** Available data follows **

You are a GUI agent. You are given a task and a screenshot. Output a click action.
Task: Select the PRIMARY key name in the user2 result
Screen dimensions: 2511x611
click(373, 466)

** End of Available data **
** Available data follows **

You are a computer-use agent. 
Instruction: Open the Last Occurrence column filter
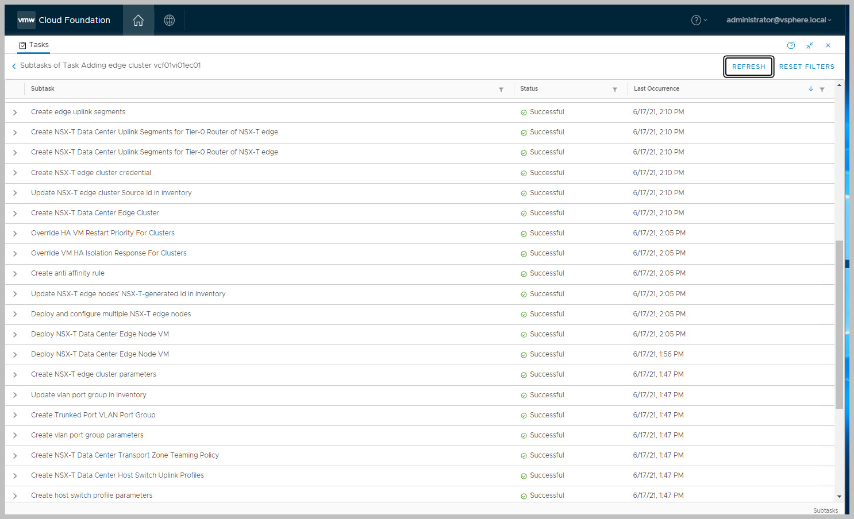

** End of Available data **

— Exercise details —
Look above for the line containing "You are a computer-use agent." and the line containing "Instruction: Open the". Transcribe both, with the lines between them, exactly.

— Expected answer —
You are a computer-use agent. 
Instruction: Open the Last Occurrence column filter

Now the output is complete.